Records drawn from a dataset:
- Opening Delimiter -

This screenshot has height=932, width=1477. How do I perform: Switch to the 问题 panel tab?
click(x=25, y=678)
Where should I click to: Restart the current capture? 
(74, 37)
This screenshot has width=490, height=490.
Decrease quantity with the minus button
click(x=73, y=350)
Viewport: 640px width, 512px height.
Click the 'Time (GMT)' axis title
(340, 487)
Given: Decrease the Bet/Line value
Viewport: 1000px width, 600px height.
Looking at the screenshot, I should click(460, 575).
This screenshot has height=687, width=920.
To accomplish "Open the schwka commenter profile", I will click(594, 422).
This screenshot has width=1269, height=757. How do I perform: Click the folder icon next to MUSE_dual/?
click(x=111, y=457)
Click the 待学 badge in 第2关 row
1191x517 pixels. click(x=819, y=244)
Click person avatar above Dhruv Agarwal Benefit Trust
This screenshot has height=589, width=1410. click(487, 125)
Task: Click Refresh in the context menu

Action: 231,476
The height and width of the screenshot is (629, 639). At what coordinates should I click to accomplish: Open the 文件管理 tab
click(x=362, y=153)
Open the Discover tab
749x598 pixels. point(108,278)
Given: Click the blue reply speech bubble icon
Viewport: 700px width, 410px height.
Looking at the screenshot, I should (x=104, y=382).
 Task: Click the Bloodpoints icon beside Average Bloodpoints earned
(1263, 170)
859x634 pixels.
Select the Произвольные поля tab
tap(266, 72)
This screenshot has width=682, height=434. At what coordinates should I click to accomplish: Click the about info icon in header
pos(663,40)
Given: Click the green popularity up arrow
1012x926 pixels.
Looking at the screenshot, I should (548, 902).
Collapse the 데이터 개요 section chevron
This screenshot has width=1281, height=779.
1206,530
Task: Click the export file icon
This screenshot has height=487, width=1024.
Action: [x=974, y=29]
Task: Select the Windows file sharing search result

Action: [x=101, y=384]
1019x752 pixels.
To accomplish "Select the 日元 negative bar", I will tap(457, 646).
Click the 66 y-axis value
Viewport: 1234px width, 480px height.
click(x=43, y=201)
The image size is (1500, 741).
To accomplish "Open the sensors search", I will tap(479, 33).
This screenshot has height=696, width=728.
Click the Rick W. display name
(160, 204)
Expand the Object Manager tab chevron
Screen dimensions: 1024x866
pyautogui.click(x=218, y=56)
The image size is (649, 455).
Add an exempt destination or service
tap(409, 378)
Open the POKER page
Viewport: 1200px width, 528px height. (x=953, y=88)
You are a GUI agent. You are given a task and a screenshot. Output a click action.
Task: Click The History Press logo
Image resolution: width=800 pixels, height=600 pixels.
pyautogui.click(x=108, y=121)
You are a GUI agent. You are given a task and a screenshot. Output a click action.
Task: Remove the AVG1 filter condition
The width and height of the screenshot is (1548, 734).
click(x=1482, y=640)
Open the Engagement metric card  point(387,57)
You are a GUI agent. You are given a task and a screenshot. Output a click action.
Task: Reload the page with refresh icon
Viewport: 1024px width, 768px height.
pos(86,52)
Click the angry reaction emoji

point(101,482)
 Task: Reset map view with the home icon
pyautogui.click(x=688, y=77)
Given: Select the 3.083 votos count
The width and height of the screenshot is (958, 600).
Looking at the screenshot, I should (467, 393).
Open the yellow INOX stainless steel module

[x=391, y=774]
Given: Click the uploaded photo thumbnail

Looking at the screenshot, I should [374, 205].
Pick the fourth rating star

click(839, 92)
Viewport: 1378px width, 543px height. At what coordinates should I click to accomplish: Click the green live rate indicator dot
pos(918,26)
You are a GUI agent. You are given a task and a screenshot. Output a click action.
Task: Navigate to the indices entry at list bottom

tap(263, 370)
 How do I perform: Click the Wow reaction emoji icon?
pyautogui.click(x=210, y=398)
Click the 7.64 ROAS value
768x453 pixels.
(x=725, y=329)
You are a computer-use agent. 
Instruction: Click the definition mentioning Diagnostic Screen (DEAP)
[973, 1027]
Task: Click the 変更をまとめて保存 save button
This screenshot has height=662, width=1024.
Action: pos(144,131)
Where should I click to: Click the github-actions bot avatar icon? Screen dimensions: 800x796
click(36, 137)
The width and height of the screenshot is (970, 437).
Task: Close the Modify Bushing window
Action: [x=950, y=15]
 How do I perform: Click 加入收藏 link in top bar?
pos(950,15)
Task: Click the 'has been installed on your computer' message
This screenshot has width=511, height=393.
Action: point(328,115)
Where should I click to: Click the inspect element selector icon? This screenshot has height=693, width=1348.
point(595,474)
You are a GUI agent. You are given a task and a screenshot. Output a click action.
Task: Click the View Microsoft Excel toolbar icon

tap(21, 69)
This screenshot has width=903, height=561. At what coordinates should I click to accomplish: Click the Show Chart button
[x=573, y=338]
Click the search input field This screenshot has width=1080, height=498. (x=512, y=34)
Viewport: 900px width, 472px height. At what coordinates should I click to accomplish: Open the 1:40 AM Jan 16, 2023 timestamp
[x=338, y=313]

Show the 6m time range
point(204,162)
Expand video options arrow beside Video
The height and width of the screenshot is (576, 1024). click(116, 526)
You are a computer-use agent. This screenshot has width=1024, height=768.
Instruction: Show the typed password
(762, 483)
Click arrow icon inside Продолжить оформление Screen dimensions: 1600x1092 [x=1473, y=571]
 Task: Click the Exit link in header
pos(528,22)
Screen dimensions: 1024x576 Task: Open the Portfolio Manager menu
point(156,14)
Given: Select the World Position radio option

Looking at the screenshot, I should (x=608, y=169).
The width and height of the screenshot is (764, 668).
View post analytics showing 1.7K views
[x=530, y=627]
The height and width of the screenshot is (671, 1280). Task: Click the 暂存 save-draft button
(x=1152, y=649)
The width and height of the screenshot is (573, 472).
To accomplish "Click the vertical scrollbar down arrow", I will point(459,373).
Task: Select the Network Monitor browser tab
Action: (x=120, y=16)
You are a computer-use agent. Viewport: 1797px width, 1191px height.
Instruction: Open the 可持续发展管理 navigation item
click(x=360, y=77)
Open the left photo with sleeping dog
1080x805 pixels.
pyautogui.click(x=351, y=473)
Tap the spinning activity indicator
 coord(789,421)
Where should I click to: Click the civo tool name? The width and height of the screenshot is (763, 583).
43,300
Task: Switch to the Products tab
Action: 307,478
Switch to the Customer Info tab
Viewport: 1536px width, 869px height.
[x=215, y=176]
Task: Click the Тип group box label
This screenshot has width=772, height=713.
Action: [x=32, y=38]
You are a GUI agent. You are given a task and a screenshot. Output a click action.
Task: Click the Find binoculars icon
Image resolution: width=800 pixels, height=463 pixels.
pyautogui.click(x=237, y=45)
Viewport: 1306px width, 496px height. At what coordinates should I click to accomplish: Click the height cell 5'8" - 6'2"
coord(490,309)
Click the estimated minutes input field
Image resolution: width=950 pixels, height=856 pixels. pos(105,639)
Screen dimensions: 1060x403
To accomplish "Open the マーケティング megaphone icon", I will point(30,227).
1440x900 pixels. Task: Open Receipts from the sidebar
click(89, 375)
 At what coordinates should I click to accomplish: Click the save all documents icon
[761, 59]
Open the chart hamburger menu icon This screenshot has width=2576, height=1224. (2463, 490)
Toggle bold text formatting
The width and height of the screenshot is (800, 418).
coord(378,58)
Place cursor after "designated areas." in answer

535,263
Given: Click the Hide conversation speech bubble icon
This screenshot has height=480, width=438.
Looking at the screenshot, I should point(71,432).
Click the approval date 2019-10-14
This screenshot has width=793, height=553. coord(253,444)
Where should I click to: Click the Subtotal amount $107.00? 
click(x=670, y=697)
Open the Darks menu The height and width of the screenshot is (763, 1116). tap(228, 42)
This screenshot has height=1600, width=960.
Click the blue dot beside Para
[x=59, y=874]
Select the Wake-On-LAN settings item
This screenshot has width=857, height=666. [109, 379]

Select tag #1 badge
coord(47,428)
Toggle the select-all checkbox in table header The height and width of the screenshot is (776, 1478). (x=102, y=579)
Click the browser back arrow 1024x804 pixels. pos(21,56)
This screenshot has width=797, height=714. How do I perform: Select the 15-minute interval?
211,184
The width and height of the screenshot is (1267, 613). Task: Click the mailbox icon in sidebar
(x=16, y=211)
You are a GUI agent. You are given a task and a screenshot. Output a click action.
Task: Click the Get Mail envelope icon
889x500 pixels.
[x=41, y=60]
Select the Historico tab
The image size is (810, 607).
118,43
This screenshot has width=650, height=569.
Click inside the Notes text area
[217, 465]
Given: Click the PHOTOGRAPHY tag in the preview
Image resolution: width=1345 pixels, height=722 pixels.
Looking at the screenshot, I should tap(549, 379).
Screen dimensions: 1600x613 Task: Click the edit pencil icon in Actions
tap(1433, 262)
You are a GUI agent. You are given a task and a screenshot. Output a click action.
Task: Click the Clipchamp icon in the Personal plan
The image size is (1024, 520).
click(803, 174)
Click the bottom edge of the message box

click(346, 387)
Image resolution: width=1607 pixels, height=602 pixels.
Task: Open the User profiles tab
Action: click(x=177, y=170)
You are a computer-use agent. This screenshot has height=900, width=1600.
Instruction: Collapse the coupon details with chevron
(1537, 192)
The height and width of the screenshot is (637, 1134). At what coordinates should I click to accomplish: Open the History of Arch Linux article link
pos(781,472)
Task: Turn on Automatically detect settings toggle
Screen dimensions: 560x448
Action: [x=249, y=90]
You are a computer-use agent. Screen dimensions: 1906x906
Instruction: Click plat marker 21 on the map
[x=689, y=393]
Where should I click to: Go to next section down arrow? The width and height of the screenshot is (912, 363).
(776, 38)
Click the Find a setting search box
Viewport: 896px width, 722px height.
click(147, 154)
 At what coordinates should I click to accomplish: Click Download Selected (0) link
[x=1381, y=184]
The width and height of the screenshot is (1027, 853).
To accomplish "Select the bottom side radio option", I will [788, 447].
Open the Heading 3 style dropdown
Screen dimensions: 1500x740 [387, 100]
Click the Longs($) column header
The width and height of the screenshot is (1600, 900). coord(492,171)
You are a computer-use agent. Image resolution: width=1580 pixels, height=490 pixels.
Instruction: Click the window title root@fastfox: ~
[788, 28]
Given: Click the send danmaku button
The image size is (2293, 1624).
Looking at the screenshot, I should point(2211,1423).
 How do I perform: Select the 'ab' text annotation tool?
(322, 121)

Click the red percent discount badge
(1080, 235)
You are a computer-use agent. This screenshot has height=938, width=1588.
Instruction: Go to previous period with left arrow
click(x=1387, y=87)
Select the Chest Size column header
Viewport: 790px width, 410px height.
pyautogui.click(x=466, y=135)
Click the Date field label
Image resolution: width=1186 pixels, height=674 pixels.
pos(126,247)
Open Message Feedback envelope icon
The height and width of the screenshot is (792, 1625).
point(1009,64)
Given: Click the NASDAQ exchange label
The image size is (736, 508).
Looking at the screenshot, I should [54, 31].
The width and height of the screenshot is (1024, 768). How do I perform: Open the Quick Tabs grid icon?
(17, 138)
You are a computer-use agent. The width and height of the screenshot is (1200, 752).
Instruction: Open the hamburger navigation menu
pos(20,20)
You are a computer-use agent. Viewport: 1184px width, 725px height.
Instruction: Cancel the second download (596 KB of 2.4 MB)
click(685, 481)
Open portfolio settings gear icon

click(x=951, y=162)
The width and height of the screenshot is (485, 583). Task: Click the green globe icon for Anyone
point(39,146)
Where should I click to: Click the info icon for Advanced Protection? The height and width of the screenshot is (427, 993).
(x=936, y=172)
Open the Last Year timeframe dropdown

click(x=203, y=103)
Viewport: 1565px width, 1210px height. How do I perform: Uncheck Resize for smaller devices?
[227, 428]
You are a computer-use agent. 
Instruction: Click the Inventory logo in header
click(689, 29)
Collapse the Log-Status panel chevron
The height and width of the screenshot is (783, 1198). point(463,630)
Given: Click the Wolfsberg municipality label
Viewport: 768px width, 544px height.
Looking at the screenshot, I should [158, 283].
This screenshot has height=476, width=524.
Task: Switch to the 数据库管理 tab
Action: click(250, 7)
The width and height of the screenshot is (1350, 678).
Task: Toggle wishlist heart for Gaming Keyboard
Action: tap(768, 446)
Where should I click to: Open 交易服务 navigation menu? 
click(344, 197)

- Closing Delimiter -

## Task statement
Go through the records and report each line that contains "bubble".

## Exercise response
Given: Click the blue reply speech bubble icon
Given: Click the Hide conversation speech bubble icon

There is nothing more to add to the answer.